The sixth anniversary of DACA is coming up and the House of Representatives will soon be reflecting on the Obama-era amnesty to debate on some legalities. Concerns were put in the minds of representatives after a new data report released by the government noted the numbers of "Dreamers" who committed crimes and were still allowed to stay in the U.S.
Ten people were arrested on murder charges and retained their permission to live and work in the U.S. Thirty-one people had rape charges on their records and nearly 500 had been accused of sex crimes. More than 2,000 had been arrested for drunken driving. All of these people were still approved for DACA.
When the government initially granted them status, 7 percent of the total Dreamers had a criminal record and around 8,000 racked up criminal charges after they'd been approved.
According to the rules laid out under the Obama administration, someone with a felony conviction, a “significant” misdemeanor or three non-significant misdemeanors are supposed to be ineligible for DACA.

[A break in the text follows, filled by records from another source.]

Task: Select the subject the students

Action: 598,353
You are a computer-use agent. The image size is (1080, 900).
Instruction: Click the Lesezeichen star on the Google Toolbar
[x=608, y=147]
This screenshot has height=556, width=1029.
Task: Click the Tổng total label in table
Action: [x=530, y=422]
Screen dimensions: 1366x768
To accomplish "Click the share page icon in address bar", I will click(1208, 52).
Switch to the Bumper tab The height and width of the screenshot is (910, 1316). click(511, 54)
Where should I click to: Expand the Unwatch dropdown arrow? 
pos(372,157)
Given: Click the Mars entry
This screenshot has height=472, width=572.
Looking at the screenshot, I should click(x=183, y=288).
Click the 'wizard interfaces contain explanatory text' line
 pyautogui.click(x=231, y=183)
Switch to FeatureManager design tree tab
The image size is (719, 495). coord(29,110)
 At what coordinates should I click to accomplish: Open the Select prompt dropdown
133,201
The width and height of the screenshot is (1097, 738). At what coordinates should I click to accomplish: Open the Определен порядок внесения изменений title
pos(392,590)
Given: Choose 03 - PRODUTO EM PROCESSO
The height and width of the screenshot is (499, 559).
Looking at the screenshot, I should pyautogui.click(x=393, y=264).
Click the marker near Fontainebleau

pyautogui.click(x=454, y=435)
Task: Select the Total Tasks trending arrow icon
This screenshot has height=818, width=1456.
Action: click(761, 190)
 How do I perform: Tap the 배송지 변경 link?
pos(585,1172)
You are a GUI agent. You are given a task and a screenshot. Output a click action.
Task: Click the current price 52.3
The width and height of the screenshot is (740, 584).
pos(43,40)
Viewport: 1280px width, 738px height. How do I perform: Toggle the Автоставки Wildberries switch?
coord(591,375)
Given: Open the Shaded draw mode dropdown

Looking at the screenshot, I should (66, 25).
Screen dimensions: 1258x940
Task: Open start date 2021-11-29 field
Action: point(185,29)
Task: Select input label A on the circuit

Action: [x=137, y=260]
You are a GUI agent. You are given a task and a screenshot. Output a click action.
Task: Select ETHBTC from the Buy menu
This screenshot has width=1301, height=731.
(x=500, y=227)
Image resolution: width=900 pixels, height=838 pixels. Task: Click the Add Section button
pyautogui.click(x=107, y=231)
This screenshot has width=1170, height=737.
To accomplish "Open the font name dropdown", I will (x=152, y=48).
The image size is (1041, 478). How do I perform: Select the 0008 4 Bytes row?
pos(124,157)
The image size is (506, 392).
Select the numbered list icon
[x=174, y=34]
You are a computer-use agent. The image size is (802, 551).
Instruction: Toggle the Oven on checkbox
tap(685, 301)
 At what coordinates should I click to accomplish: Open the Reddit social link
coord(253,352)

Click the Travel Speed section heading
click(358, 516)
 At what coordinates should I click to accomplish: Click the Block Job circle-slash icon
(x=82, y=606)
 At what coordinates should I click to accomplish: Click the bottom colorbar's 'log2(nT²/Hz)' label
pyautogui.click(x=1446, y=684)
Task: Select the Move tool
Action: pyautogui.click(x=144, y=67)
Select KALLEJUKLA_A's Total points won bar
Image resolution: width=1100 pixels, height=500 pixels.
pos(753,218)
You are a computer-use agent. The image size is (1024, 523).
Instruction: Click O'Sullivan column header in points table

Since the ineligibility requirement contains only actual convictions, many Dreamers have lengthy arrest records with more than 1,200 people arrested between five and nine times and still winning DACA.
The House will debate this week on an immigration bill that would grant citizenship rights to some DACA recipients and illegal immigrants.
The bill relies on convictions as well so people with rape and murder arrests could be eligible for citizenship.